We can see that theyre more overlapped and left skewed. These variables have positive correlation between them.

spotify_arrange <- spotify[order(-spotify$track_popularity),]
popularity_vote <- head(spotify_arrange,50) %>%
  select(energy, track_artist, speechiness, tempo, playlist_genre) %>%
  group_by(energy)%>%
  filter(!is.na(energy)) %>%
  filter(!is.na(track_artist))%>%
  filter(!is.na(speechiness))%>%
  filter(!is.na(tempo))%>%
  ggplot(mapping = aes(x = track_artist, y = energy, color = tempo, alpha = speechiness, fill = playlist_genre))+
  geom_bar(stat = 'identity')+
  coord_polar()+
  theme_minimal()

popularity_vote 

3-D Scatterplot

spotify_arrange <- spotify[order(-spotify$track_popularity),]
#library(plotly)
plot_ly(head(spotify_arrange, n=500), x = ~track_popularity, y = ~energy, z = ~valence, 
        color = ~playlist_genre, colors = c('magenta', 'green', 'red', 'cyan', 'orange', 'yellow'),size = I(100)) %>%
  add_markers() %>%
  layout(scene = list(xaxis = list(title = 'track_popularity'),
                      yaxis = list(title = 'Energy'),
                      zaxis = list(title = 'Valence')),
         title = "3D Scatter plot: Track_popularity vs Energy vs Valence",
         showlegend = FALSE)

We can clearly see that the popularity of a song is directly related to it’s energy

Most important factorz in detemining popularity

We examined all the above factors and saw the correlation between various factors and how each factor is affecting popularity. Now, from a modeling perspective, I want find the factors which most affect the popularity and differentiates one song from another making it more or less popular than the other.

library(rpart)
## Warning: package 'rpart' was built under R version 3.6.2
library(rpart.plot)
## Warning: package 'rpart.plot' was built under R version 3.6.2
tree_model <- rpart(track_popularity ~ loudness+valence+energy+key+danceability+acousticness+playlist_genre, data = spotify_arrange)
rpart.plot(tree_model, box.palette = "GnBu")

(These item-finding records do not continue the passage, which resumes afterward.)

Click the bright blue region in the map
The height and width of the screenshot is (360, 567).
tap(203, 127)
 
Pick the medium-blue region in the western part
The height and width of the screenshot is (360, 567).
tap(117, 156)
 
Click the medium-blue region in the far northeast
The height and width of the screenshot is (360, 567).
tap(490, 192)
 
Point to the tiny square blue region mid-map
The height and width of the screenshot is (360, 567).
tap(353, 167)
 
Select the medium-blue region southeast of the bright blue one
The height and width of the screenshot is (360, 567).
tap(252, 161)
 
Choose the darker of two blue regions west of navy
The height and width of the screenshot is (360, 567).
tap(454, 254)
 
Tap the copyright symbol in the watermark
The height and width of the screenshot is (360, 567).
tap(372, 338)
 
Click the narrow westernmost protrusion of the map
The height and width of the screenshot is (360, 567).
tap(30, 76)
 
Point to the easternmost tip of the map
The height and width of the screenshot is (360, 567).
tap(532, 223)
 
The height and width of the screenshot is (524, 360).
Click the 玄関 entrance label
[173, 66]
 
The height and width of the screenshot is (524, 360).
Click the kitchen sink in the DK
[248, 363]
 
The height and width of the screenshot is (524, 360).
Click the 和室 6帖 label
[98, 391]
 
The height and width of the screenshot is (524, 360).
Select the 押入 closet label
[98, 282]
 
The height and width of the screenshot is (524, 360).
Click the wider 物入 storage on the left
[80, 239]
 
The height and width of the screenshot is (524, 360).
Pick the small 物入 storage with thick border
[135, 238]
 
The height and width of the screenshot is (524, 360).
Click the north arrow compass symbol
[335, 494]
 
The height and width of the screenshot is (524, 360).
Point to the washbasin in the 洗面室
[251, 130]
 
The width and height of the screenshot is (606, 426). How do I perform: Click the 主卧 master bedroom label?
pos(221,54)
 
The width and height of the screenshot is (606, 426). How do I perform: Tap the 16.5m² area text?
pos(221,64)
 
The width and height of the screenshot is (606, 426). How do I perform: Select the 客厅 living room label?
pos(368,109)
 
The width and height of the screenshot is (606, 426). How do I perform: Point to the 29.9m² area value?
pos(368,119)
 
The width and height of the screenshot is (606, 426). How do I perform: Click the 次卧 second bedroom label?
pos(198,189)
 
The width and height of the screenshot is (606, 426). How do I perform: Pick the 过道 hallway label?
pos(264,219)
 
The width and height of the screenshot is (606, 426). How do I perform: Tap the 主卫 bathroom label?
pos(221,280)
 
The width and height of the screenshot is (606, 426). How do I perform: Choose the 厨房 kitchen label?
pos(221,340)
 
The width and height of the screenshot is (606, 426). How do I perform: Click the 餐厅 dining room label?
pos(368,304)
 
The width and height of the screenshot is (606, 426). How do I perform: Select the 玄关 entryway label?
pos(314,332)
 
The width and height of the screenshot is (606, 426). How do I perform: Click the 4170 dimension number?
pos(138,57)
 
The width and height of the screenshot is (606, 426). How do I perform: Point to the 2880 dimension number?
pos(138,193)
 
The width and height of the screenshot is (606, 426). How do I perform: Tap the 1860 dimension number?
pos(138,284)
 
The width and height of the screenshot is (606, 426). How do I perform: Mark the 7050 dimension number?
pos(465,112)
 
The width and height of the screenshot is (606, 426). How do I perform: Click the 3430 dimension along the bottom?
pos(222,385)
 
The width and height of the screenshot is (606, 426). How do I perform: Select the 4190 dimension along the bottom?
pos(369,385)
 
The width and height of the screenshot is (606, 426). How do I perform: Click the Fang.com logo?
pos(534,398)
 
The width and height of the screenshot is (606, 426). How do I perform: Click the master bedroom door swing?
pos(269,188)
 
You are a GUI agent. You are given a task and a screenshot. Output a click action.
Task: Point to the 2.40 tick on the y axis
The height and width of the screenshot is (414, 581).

We see that out of the above factors of loudness, acousticness, playlist_genre, energy, valence, the factors genre plays a majoy role as 35% of the top songs are edm. Loudness plays a role as well as in songs with loudness > -7.4 have a good chance in being in the top songs.

Summarised findings

These are the findings that I have observed from the analysis thus far on the spotify dataset.

  • The top 3 genres in spotify are - edm, rap and pop.
  • Energy might have some effect on the popularity of data which needs to be explored further.
  • There are many artists who span out in different genres like Roddy Rich, Karol G among many others.
  • Genre plays a very important role in paving way for top spot for a song
  • Loudness and energy have a positive effect on the popularity of a song.